Even while still a highschool and college student, she worked very hard at developing her abilities.
Sylvia Plath wrote “Ennui” during her undergraduate years and may have intended to publish it, as she placed her name and address at Smith College in the upper right-hand corner of the typed poem, a practice which she often followed with poems she considered good enough for submission to journals. However, she may have simply been identifying the poem for her teacher, Alfred Young Fisher, with whom she took a special studies course in poetry during the spring of her senior year in 1955. “It is difficult to realize how hard Plath worked to perfect her craft unless you read the poems written before 1956,” Karen V. Kukil, editor of The Unabridged Journals of Sylvia Plath, wrote to us; “many of these poems, like ‘Ennui,’ deserve publication.”
Ennui
Tea leaves thwart those who court catastrophe,
designing futures where nothing will occur:
cross the gypsy’s palm and yawning she
will still predict no perils left to conquer.

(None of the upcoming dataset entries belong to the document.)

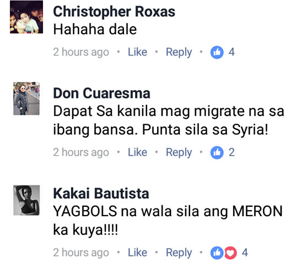Screen dimensions: 291x269
Task: Open Don Cuaresma profile picture
Action: tap(26, 98)
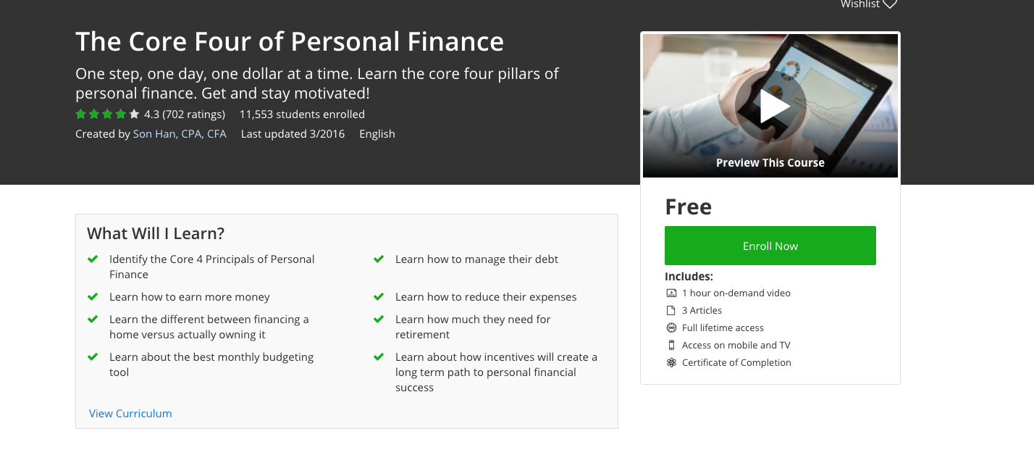
Task: Click the "11,553 students enrolled" text
Action: coord(302,114)
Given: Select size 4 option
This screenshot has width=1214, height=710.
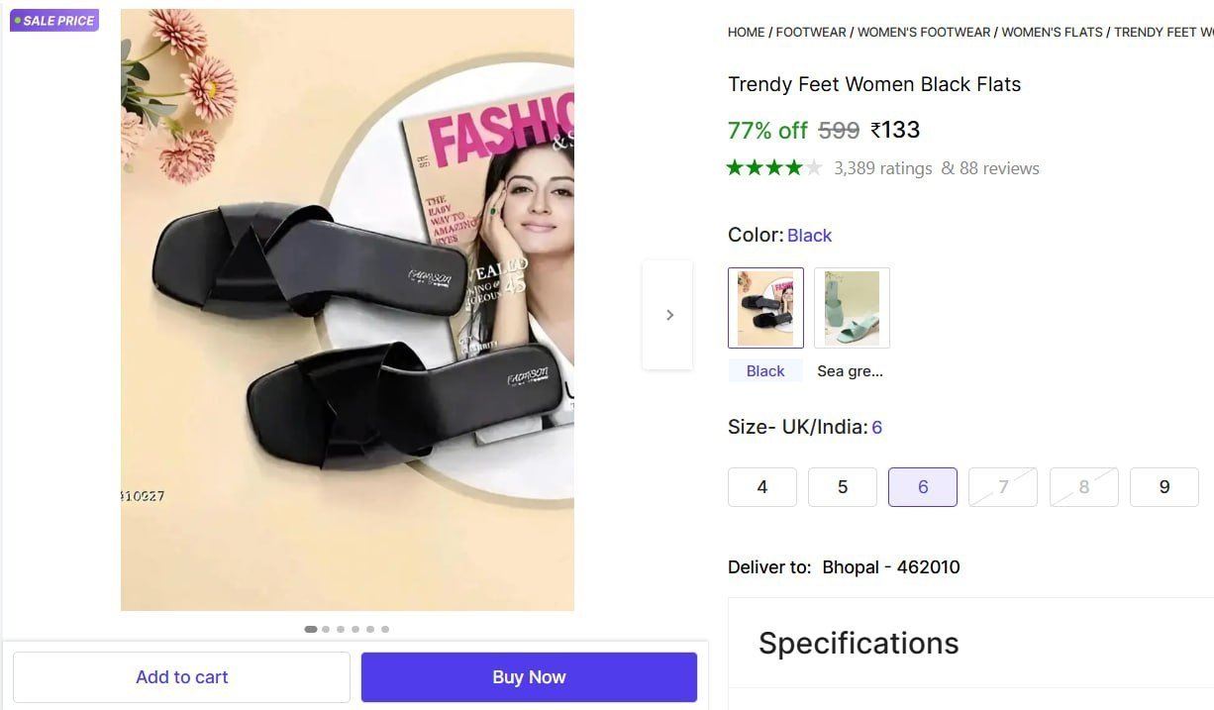Looking at the screenshot, I should pyautogui.click(x=762, y=487).
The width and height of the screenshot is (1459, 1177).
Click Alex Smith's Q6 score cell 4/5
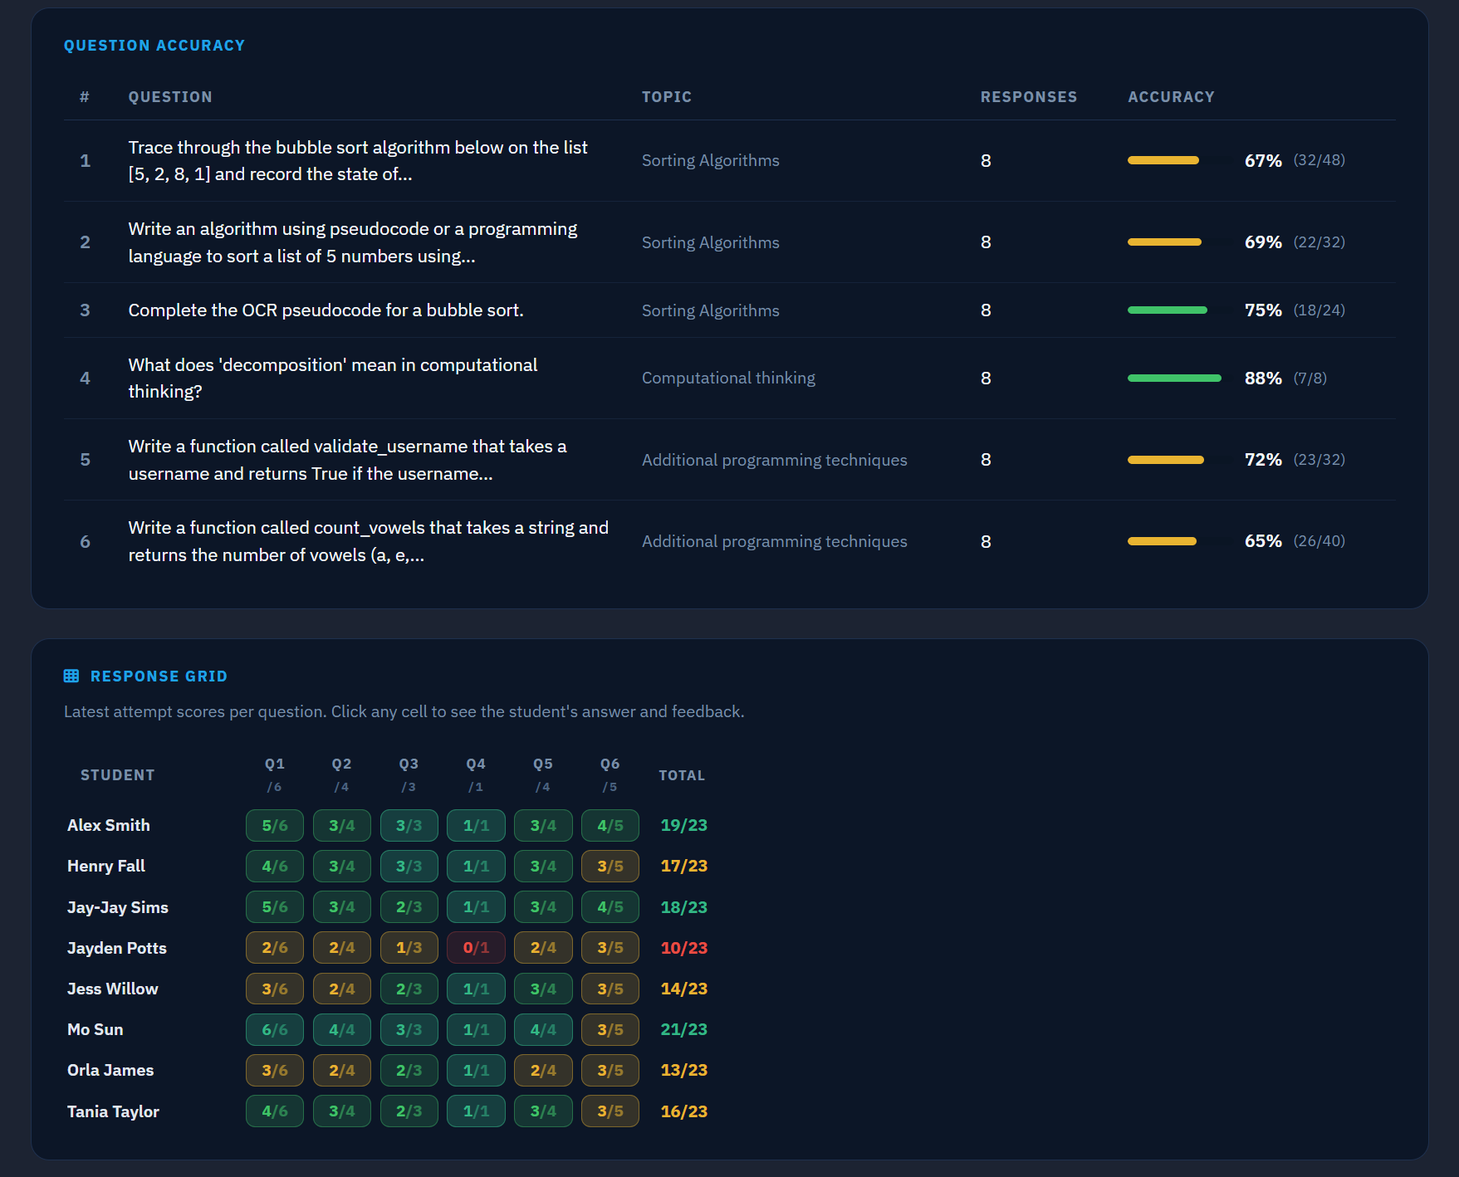pyautogui.click(x=610, y=825)
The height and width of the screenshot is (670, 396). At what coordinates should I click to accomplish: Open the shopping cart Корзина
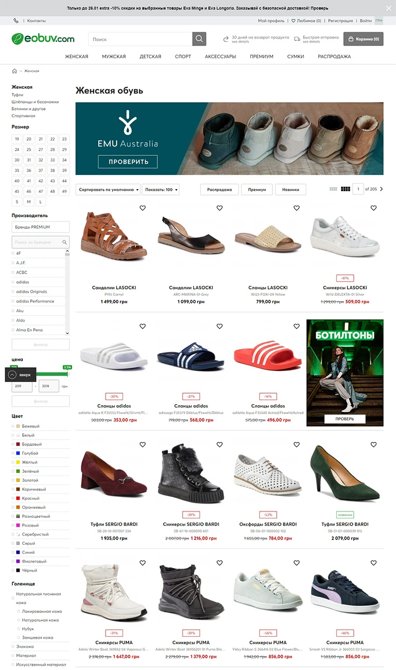point(363,39)
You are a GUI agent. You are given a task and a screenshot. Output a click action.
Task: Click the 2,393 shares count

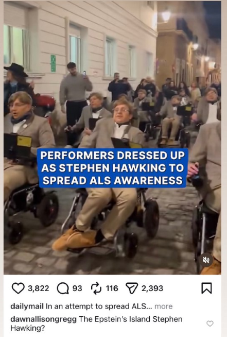click(152, 288)
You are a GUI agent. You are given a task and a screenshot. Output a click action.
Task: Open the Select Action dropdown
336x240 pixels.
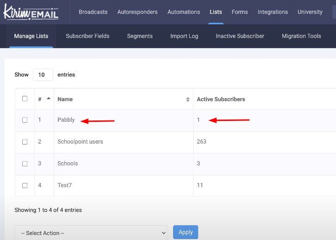coord(91,233)
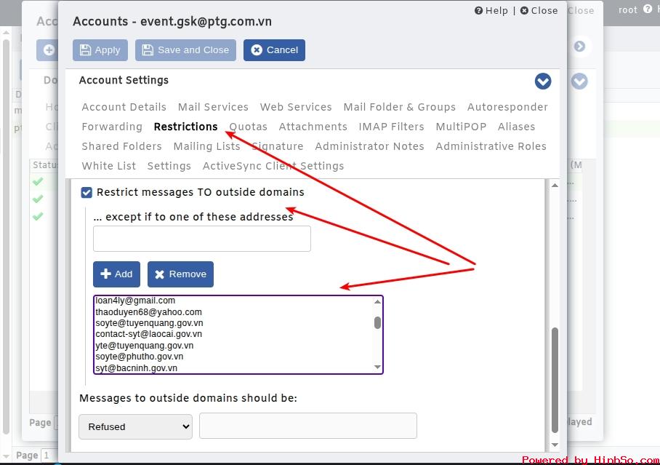The height and width of the screenshot is (465, 660).
Task: Click the exception address input field
Action: tap(202, 239)
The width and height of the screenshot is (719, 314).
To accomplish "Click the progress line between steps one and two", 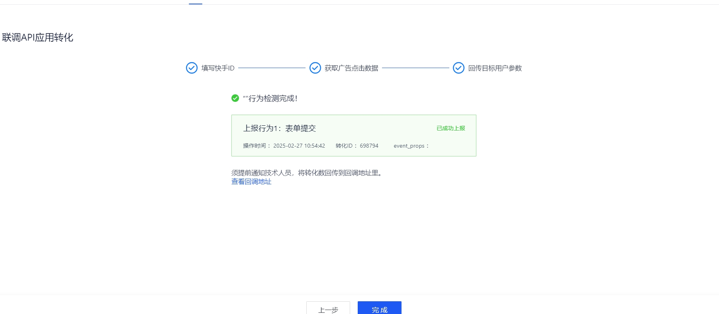I will (272, 68).
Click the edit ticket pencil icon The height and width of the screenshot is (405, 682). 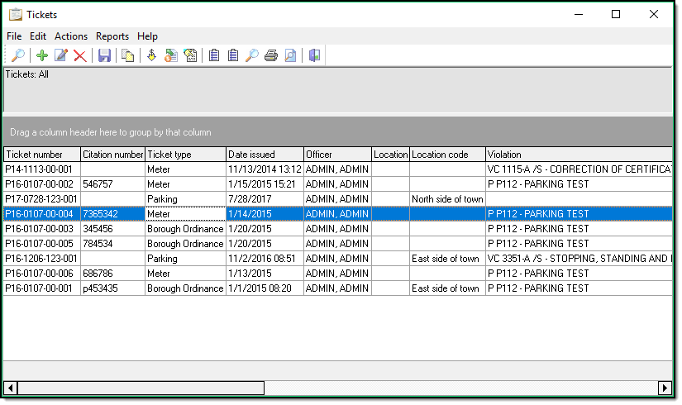tap(60, 55)
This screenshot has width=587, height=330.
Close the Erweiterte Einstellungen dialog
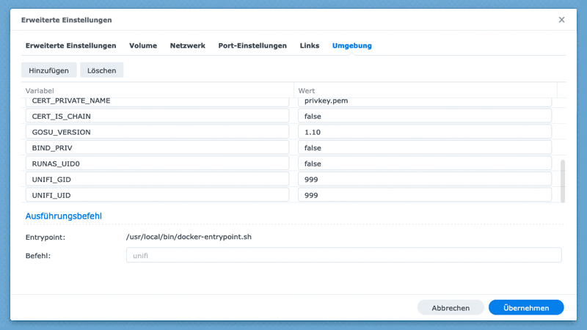point(561,20)
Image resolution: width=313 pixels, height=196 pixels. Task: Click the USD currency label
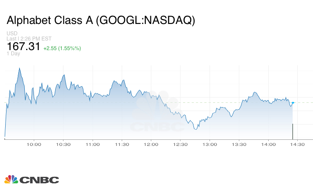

Jeopardy is jejune now: naïve knight
finds ogres out-of-date and dragons unheard
of, while blasé princesses indict
tilts at terror as downright absurd.
The beast in Jamesian grove will never jump,
compelling hero’s dull career to crisis;
and when insouciant angels play God’s trump,
while bored arena crowds for once look eager,
hoping toward havoc, neither pleas nor prizes
shall coax from doom’s blank door lady or tiger.
Sylvia Plath
From the link highlighted above:
Plath’s original typescripts of her poem (including an earlier draft and the final finished version), which we’ve reproduced here photographically, are currently housed in the Sylvia Plath Archive of juvenilia in the Lilly Library at Indiana University under the label “Ennui (I).”